DATA TO USE —
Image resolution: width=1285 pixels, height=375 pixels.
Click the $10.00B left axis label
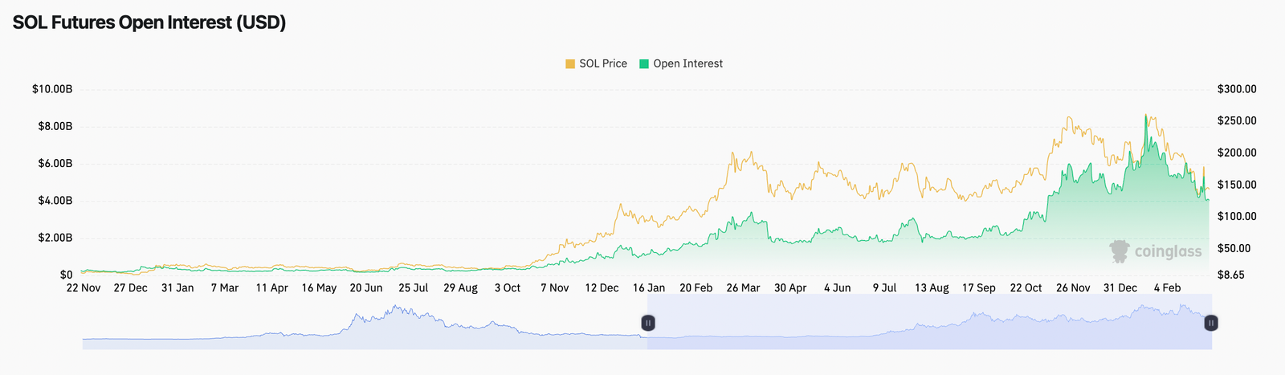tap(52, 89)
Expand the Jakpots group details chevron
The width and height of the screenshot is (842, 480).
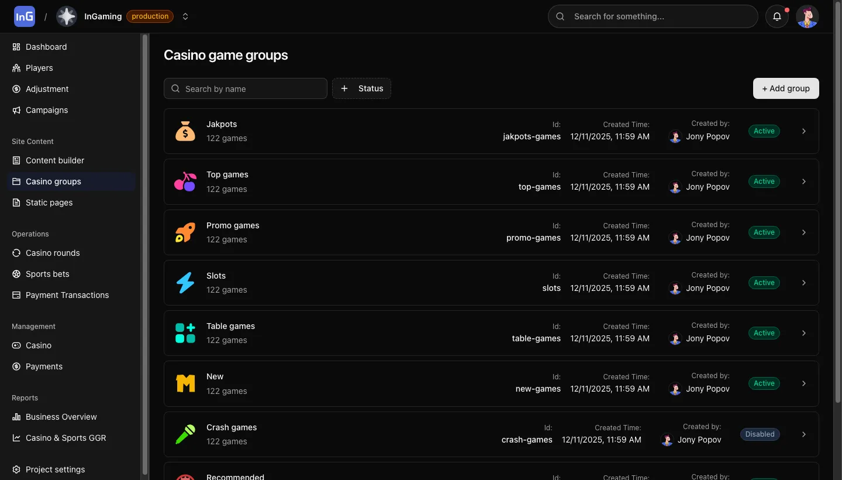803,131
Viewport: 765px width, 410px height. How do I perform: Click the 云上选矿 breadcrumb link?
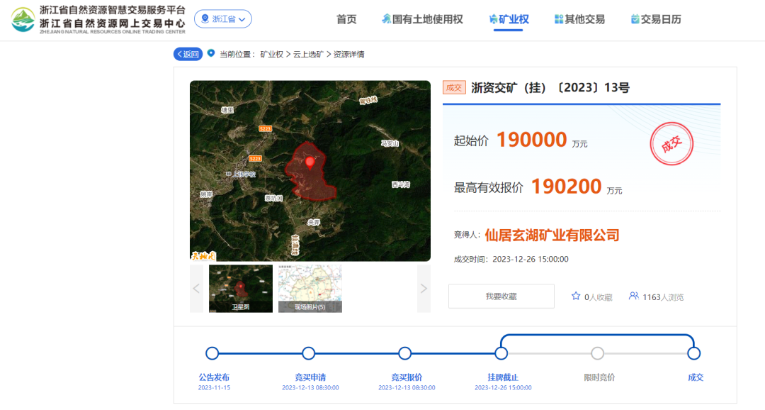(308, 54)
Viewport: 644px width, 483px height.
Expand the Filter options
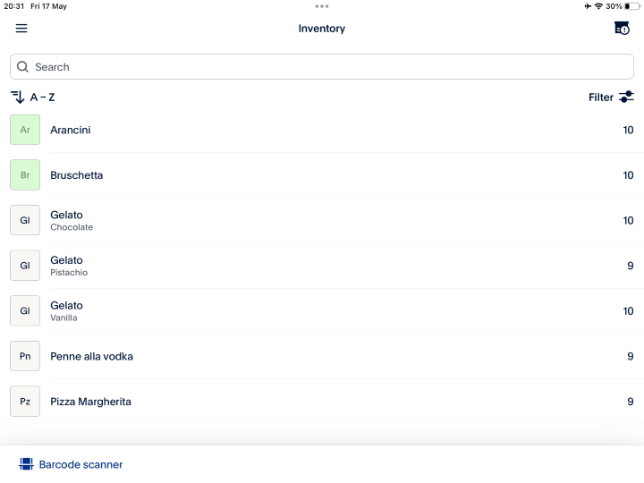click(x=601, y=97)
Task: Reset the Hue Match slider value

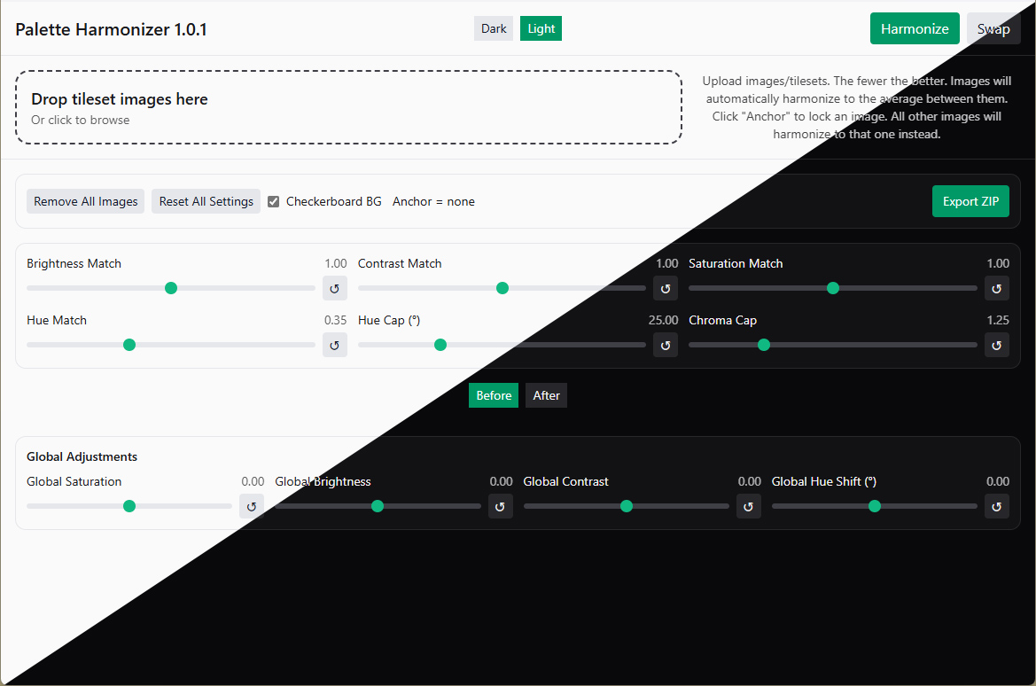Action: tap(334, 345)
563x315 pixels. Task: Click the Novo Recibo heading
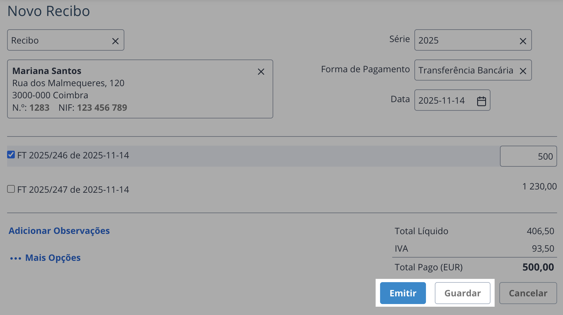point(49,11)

TASK DIRECTIONS — Exactly as written, return each line above and leave the pictures behind.

RESPONSE TO THE EXERCISE —
Image resolution: width=1285 pixels, height=375 pixels.
Click the $10.00B left axis label
tap(52, 89)
Expand the Jakpots group details chevron
The width and height of the screenshot is (842, 480).
803,131
Viewport: 765px width, 410px height. How do I perform: Click the 云上选矿 breadcrumb link?
(308, 54)
Viewport: 644px width, 483px height.
Expand the Filter options
click(x=601, y=97)
Task: Reset the Hue Match slider value

Action: tap(334, 345)
563x315 pixels. Task: Click the Novo Recibo heading
point(49,11)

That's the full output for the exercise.